Task data:
start

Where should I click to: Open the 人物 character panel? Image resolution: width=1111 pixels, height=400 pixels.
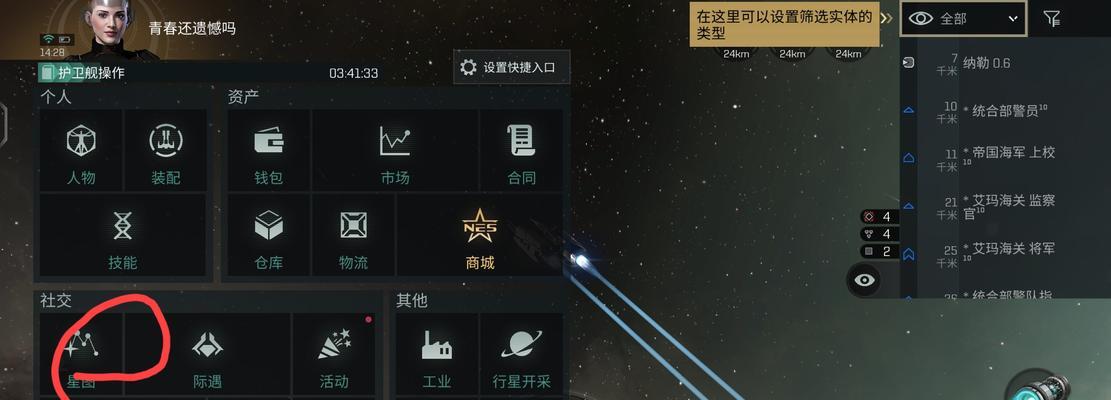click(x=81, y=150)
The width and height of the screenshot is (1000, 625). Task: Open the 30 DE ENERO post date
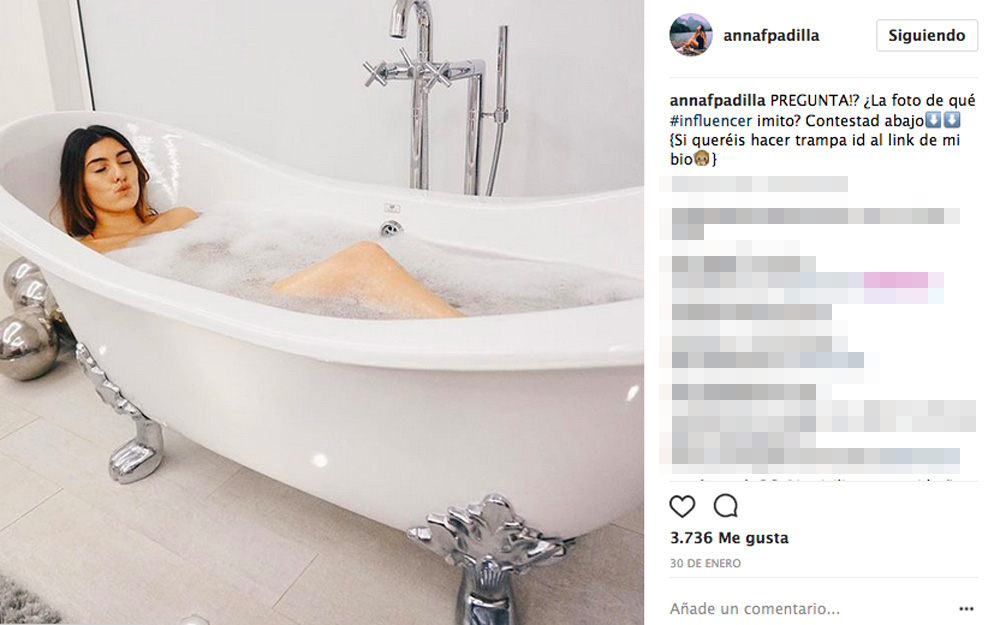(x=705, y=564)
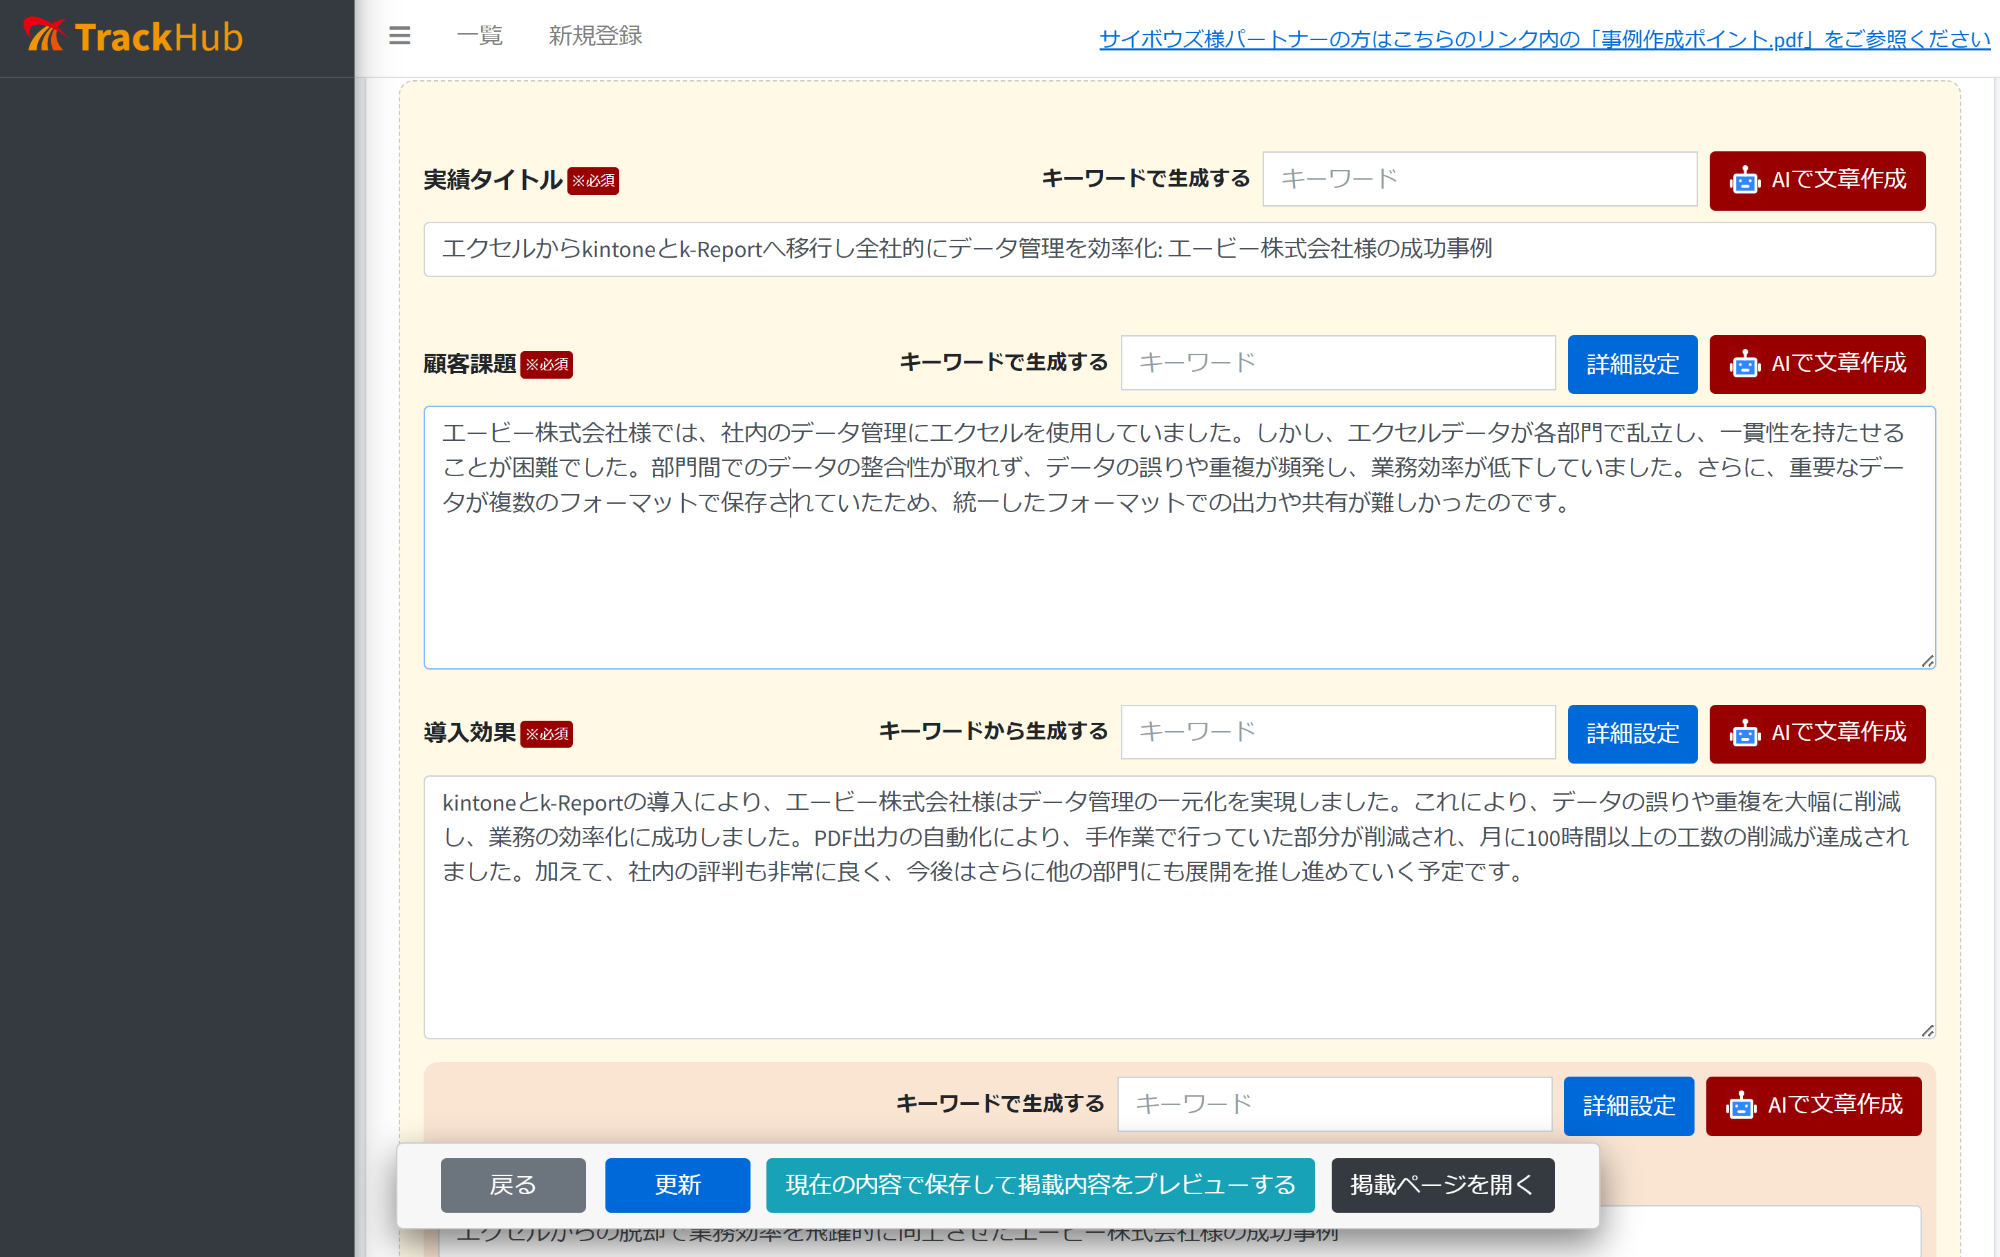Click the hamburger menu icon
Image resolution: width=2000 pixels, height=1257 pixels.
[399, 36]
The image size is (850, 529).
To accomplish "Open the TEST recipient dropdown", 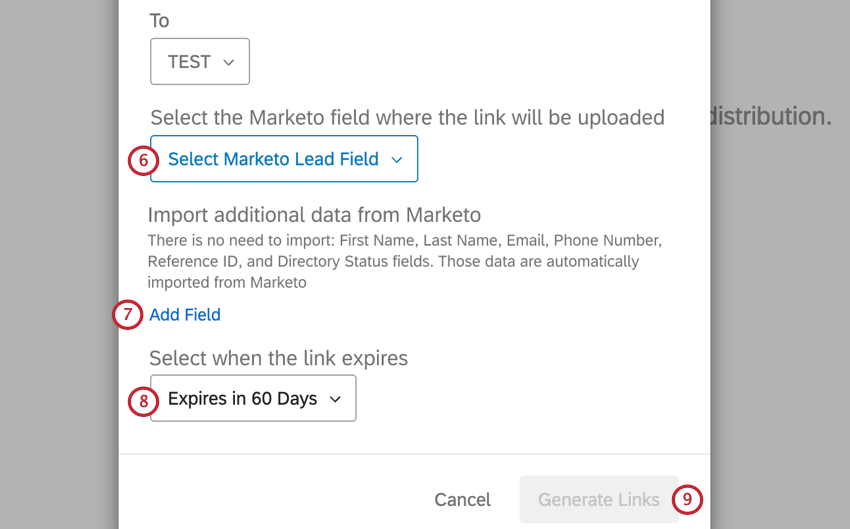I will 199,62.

end
start

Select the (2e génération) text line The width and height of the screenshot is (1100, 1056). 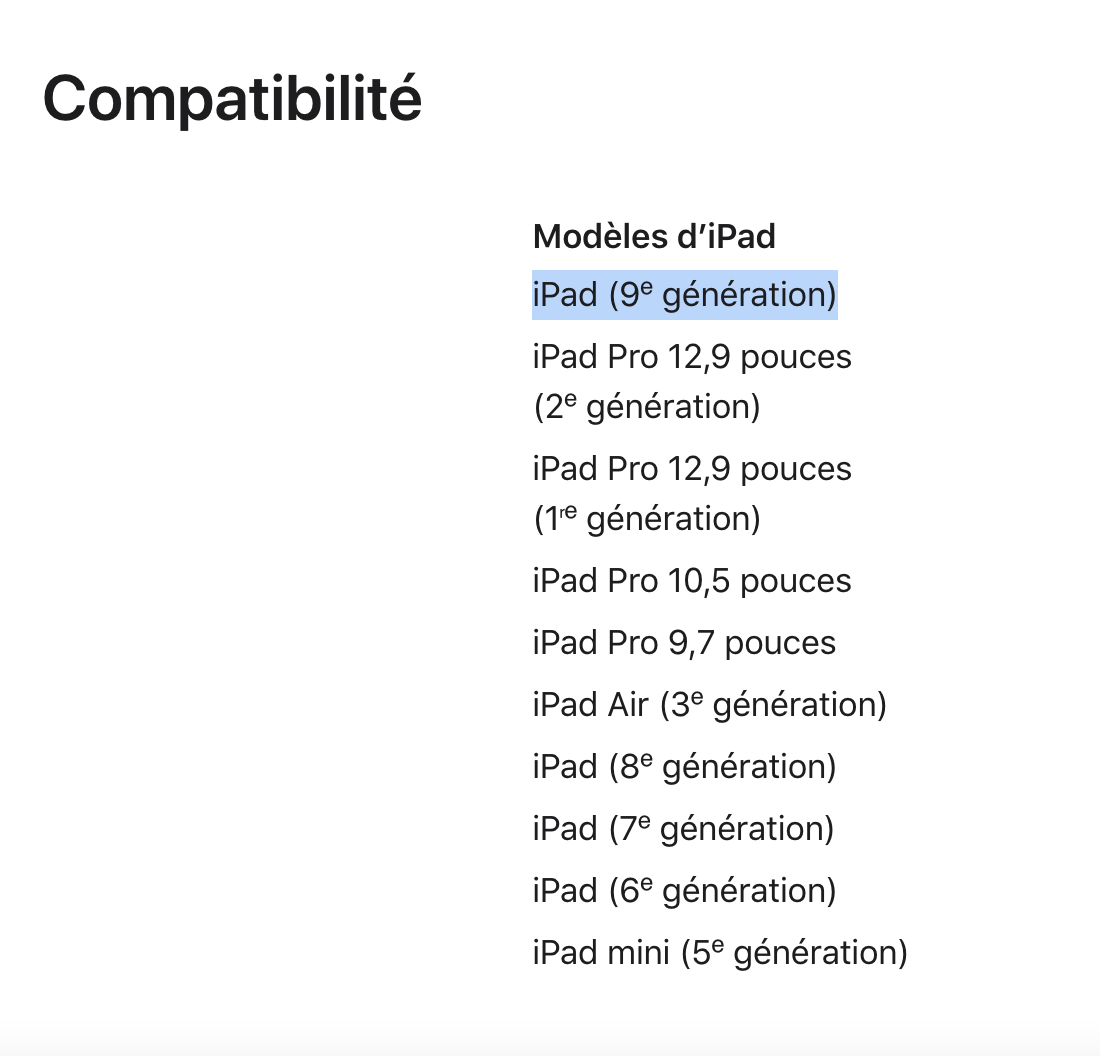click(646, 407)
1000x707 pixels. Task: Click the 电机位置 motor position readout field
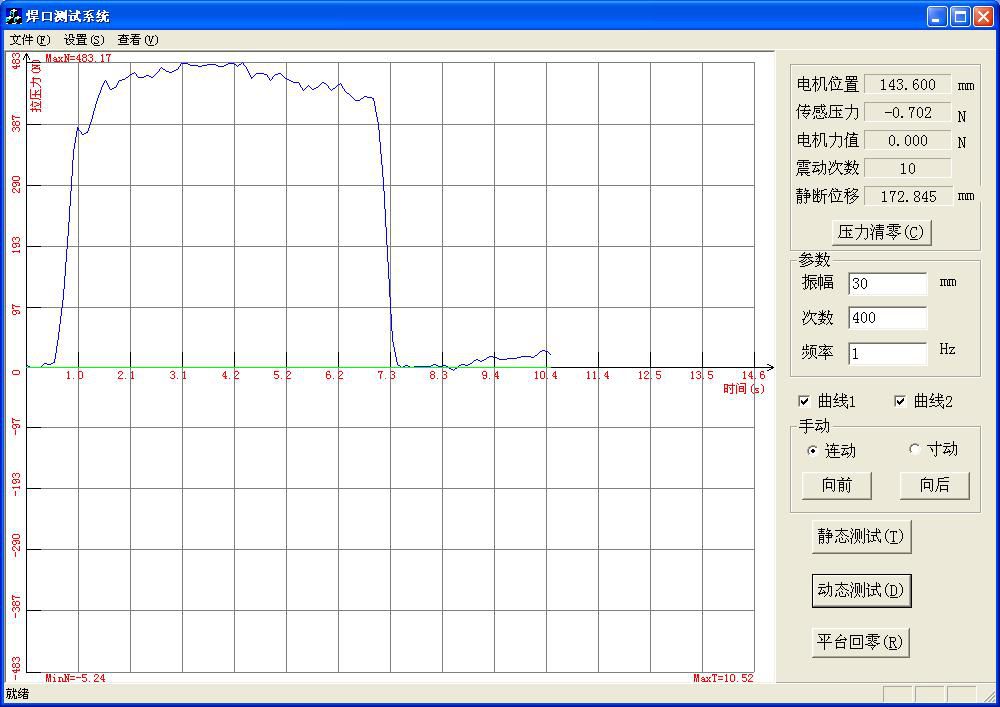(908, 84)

end

Written problem:
Locate each line in the rows above that contains the word "resolution", and copy those lines out.

Task answer:
Where should I click to: Open the 人物 character panel? Image resolution: width=1111 pixels, height=400 pixels.
Image resolution: width=2000 pixels, height=1257 pixels.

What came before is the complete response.